Allende, caído dentro de La Moneda en llamas que juró no abandonar con vida, se ha convertido en un símbolo del pueblo chileno y en una imagen mundial representativa de la más pura consecuencia  y de fidelidad absoluta a la democracia real, a la revolución. Cumplió con su promesa de comprometer hasta su vida en la realización del programa que el pueblo le había confiado ejecutar.

La deuda con el legado de Allende sólo será saldada cuando al interior de Chile las ideas por las cuales él vivió y murió logren encarnarse definitivamente. Por ello, así como es importante hacer el balance de su labor creadora y de lo que pudo haber sido la sociedad chilena, también lo es entender que si aquella ocasión no pudo ser así, nuestra actual responsabilidad es la de trabajar por restablecer los surcos de su tarea interrumpida.

Digámoslo claramente: no es exaltando su memoria como se le rinde homenaje, sino haciendo posible la parte incumplida de su tarea. Para ello se debe colocar la unidad en el centro de las preocupaciones; se debe aprender a comprender que el proceso en pos de la democracia es ante todo de lucha y unidad en torno a plataformas de combate; es necesario ser capaces de levantar un nuevo proyecto social a partir de la comprensión profunda de los cambios que la dictadura realizó en la estructura productiva, en la composición de clases y en la cultura de nuestro país.

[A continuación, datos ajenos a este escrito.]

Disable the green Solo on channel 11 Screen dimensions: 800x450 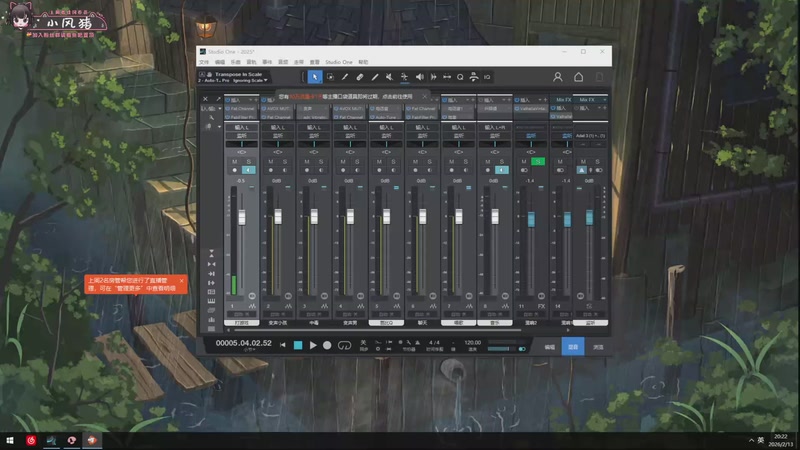[537, 161]
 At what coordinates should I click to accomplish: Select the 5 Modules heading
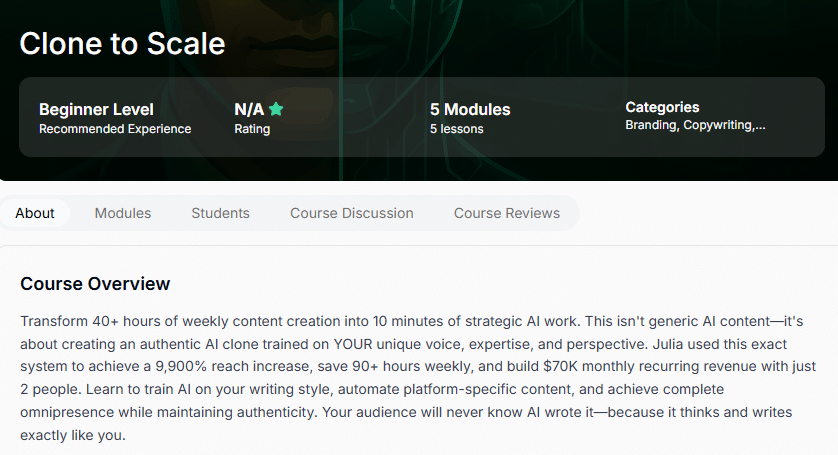pos(470,110)
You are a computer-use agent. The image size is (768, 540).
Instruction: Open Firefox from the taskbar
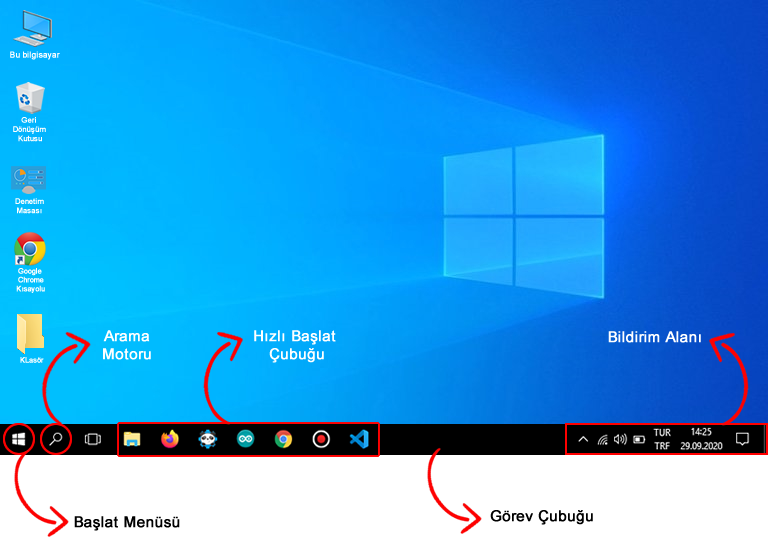click(170, 439)
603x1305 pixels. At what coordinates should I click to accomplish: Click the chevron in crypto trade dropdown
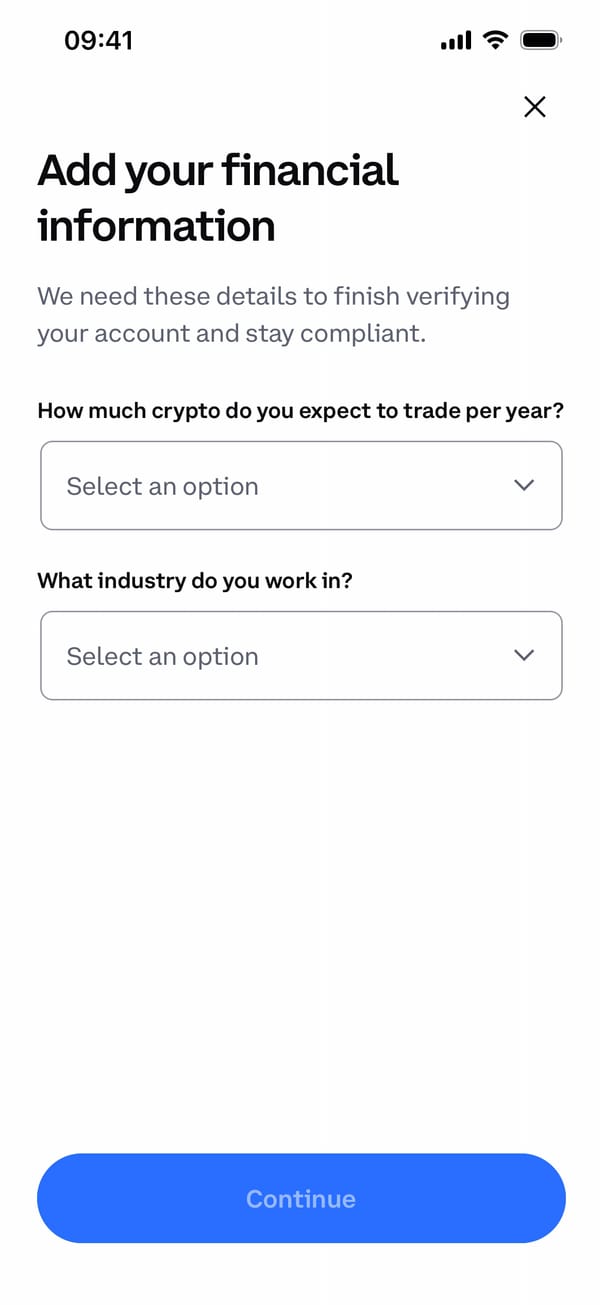tap(523, 486)
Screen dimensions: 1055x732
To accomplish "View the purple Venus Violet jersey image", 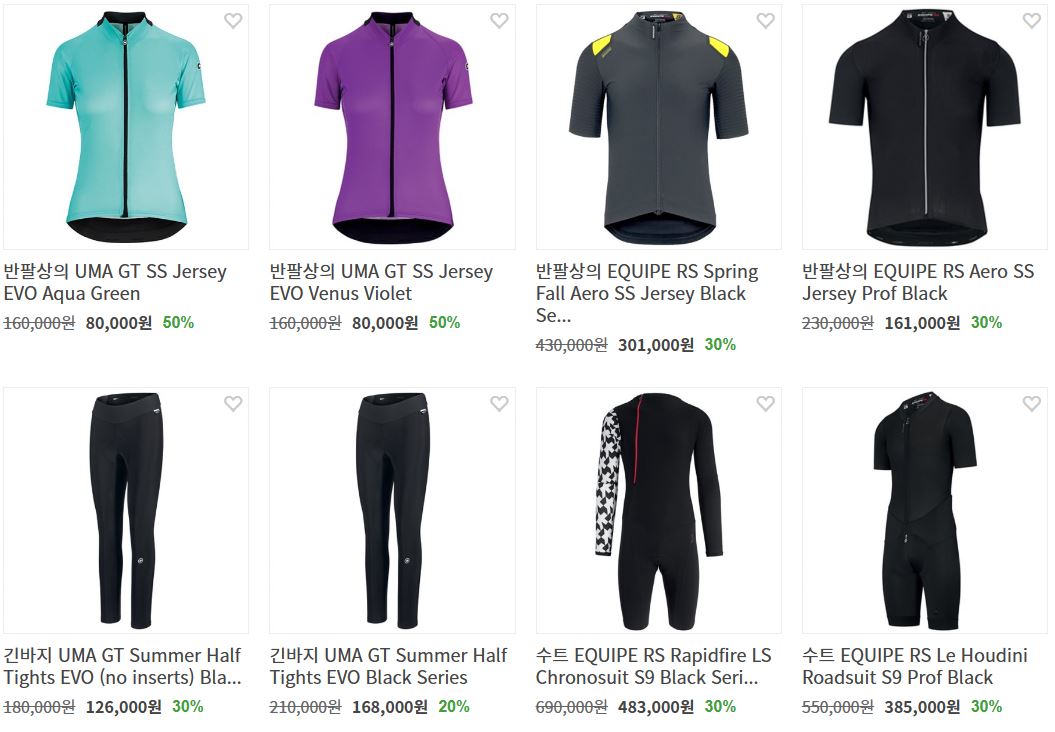I will (392, 127).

Para las jornadas de lucha presentes y futuras se necesita recoger de Allende esa voluntad indomable de lucha, capaz de sobreponerse a todos los obstáculos, esa ternura con los pobres y los desamparados que lo llevó a sentir como propia cualquier forma de injusticia y esa capacidad para pensar a Chile en el horizonte superior del socialismo, pero profundizando sus raíces en su propia historia.

La deuda con Allende, con su vida, con su obra, no es una deuda de recuerdo sino de porvenir. Será cancelada cuando otra vez se abran entre la cordilllera y el mar del Pacífico Austral ”las grandes alamedas por donde pase el hombre libre”. Cuando de nuevo, al final del combate, podamos decir bajo el cielo de Santiago: ”De los trabajadores es la victoria”.